Safety must be viewed as a state of being and a living, breathing thing that needs cultivation, argues the chief executive of the class society ABS

While no one has the playbook for the coronavirus outbreak, industries are learning and adapting to this new reality on the fly, where new methods of working virtually and remotely are being devised and implemented in real-time

WE are witnessing history in the making today in the form of the first digitally driven global safety outcomes. The uses of technology in response to the coronavirus contain powerful lessons on digital’s potential to drive safety improvement across all levels of an industrial operation, acting as an acid test on a comparatively micro-scale of a vessel to the macro-scale of a global shipping operation.

This emergent potential is one dividend of a digital revolution unfolding around us where the accelerated pace of change can be both unsettling and exhilarating — unsettling because technology is evolving so rapidly that new developments are often superseded before they can be fully absorbed. On the other hand, it is exhilarating because the rapid evolution constantly leads us to new possibilities for advancement and new solutions to our most vexing problems, often achieving what we once considered impossible.

The maritime industry continues its own digitally-driven movement into condition-based approaches and real-time, risk-based, data driven decision making, developing technologies that enable many of us to do our jobs without being physically present at the work site. In parallel, our regulatory landscape continues to transform under complex, performance-based, data-centric regimes. Shipping operations rely increasingly on integrated networks, software and data transfer solutions to operate with greater efficiency. Also, digitally powered interconnections between onboard equipment and shore-based systems are redefining the traditional ship-to-shore interface. 

While rapid change is our new normal, we must remember that when faced with unforeseen and unanticipated circumstances, we must not abandon proven solutions. Rather, we should rework our approaches and methods to fit our new reality. We should build from them a self-renewing approach to the future. We should further harness the power of digital technologies to drive safety outcomes while staying alert to the unintended safety consequences that may be introduced as we adopt new ways of working. Strategic thinking centered around technical feasibility, economic viability and sustainability are required now more than ever. 

Witness the way digital technologies are helping the world deal rapidly with disasters and threats to public well-being, such as coronavirus.
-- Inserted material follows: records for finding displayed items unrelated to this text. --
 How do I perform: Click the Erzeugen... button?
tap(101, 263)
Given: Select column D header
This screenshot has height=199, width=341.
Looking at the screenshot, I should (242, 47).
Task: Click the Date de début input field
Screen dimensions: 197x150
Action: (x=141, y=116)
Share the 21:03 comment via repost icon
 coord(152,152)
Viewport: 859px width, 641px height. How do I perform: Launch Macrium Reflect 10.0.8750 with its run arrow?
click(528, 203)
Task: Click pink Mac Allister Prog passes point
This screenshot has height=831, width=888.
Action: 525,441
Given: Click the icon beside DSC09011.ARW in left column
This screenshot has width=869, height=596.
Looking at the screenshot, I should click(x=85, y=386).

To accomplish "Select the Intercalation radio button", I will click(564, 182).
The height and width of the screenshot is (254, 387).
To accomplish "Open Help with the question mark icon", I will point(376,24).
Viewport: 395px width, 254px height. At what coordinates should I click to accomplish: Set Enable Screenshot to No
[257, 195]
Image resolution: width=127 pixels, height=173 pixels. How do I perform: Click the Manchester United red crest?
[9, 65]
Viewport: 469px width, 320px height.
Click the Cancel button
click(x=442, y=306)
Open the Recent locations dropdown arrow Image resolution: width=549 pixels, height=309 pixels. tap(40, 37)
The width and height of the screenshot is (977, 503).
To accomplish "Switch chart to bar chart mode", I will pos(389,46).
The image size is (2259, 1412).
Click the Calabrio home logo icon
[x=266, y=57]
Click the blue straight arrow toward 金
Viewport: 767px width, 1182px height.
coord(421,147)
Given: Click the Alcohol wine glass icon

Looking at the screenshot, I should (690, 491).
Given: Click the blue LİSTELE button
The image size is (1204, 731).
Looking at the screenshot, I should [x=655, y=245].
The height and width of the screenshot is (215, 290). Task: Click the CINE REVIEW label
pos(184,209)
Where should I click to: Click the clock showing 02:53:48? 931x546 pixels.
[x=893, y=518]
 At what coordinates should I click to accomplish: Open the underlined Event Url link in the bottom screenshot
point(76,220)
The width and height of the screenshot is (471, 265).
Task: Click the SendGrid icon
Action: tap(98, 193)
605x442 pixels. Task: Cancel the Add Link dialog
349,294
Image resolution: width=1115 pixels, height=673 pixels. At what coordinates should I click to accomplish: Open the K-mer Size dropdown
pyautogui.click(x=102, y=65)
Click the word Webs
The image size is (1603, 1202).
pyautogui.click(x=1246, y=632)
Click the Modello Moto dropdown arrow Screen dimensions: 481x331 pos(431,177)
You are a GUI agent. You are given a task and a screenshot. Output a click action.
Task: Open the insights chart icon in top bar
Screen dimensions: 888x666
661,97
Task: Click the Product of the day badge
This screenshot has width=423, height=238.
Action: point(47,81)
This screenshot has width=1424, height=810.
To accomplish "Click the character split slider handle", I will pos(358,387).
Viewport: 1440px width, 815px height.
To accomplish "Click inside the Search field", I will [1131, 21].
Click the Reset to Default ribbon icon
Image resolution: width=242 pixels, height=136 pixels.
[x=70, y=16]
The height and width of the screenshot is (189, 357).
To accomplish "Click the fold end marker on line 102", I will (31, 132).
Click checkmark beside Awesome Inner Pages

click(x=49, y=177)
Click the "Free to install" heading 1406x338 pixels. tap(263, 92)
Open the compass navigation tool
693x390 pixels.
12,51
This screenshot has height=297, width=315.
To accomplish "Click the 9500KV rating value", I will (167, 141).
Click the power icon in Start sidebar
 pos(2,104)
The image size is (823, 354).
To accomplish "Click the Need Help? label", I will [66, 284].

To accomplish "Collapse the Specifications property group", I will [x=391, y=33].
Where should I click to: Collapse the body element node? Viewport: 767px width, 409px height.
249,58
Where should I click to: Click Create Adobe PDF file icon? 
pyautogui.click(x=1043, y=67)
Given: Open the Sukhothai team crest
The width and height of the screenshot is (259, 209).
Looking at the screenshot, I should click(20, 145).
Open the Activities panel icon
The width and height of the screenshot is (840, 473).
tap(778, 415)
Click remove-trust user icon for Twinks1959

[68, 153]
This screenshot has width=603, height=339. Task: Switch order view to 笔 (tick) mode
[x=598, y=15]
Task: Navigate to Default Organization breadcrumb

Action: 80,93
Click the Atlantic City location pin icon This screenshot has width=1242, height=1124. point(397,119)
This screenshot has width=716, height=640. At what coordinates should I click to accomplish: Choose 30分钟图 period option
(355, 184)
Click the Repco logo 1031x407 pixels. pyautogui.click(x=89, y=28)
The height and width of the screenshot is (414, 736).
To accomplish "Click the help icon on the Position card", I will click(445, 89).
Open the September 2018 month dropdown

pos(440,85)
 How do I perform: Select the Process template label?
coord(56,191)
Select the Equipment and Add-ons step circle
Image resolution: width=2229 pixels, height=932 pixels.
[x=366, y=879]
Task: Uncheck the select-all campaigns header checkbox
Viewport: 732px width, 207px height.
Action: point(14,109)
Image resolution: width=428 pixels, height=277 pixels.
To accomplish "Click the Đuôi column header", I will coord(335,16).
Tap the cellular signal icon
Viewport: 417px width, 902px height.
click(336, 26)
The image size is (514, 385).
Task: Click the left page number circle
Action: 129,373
A cornerstone of the response involves companies all over the world designing and implementing new ways of working. This may have a knock-on effect of disrupting some of our most traditional concepts regarding our approach to work. For example, the sudden rise in virtual participation may have some already calculating operating cost savings and may permanently alter our concept of a business meeting. 

While currently dominating public conversation, coronavirus concerns are not obscuring some of the important issues that the shipping industry continues to address, such as market uncertainty and unpredictability, the impact of new regulations and ever-changing technologies.

Quite frankly, what we are learning from leading through the coronavirus situation is the importance and value of risk-versus-risk decision making and leveraging digital technologies to change the dimensions of what we do and how we do it as a means to extend the safety protection frontier.

While the coronavirus pandemic’s effect on public health is not currently on the magnitude of prior pandemics in history, the role of digital technology should be considered in the containment and control data that will shape how coronavirus is defined. Perhaps earlier epidemics and pandemics would have been less severe had information flow, community preparedness and global reaction been more like those today. The global response to the current threat may be the first example of the digital era’s ability to improve public health by using technology to restrict the spread of an epidemic, potentially saving countless lives — a scenario in which devastation may be measured in billions of dollars rather than millions of lives. 

Today’s rapid digital change has been accompanied by an accelerated accumulation of knowledge and insight, which together are reshaping traditional approaches to productivity, decision making and, most importantly, safety. We now know so much more and have the technological capabilities such that it is time to stop thinking of safety as a goal or destination. 

Safety must be viewed as a state of being and a living, breathing thing that needs cultivation. An organisation’s safety regime can no longer be seen as a fortress built on procedures and systems that, once established, provides a permanent shield against disaster. In this world of rapid change, safety is more like a barrier beach, a protective layer against an ocean of risk that needs maintenance and periodic renewal. 

How are you managing your safety protection frontier?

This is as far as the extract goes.